(PROVIDED RECORDS begins)

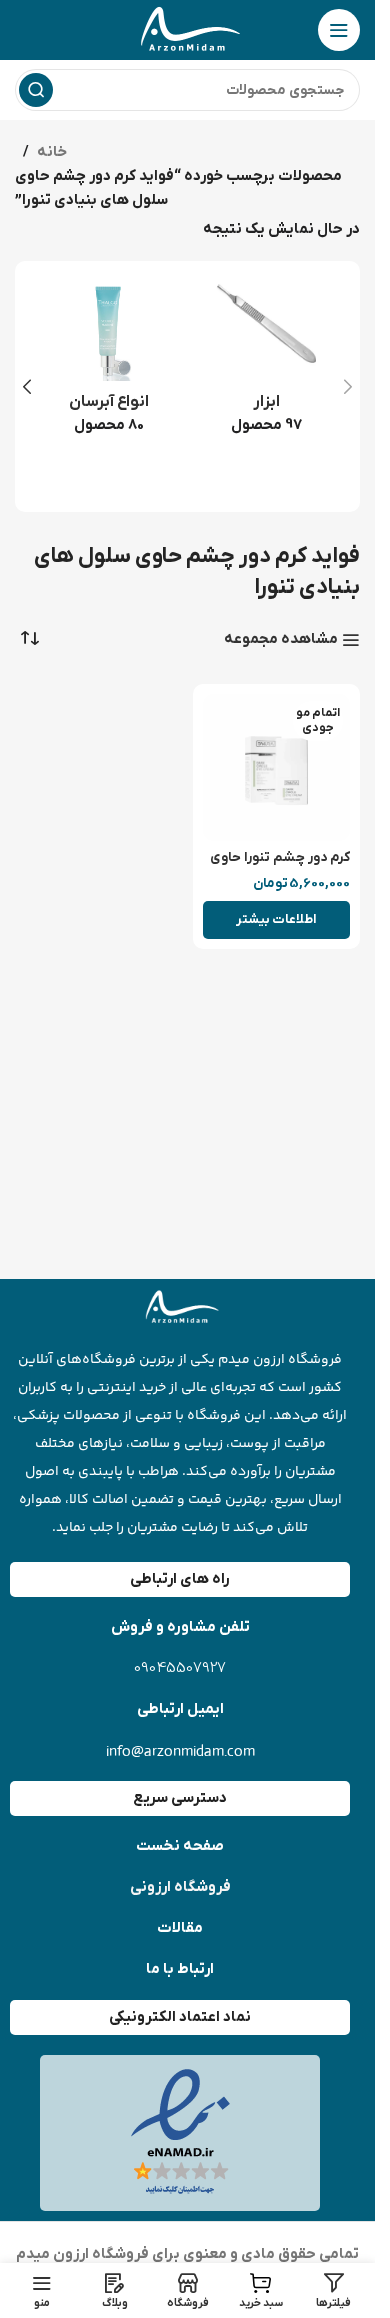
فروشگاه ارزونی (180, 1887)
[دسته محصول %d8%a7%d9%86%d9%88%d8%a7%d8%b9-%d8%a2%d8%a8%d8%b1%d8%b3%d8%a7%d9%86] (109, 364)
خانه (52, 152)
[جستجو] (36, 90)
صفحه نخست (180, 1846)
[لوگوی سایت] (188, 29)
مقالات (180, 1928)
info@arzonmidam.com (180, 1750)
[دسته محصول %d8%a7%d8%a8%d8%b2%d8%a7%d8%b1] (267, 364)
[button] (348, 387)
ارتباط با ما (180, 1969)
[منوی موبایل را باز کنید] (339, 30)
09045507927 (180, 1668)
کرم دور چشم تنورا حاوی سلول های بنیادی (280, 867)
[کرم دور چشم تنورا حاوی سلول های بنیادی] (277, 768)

(PROVIDED RECORDS ends)

For this exercise, find all lines in the records containing the word "حاوی" and copy them.

کرم دور چشم تنورا حاوی سلول های بنیادی (280, 867)
[کرم دور چشم تنورا حاوی سلول های بنیادی] (277, 768)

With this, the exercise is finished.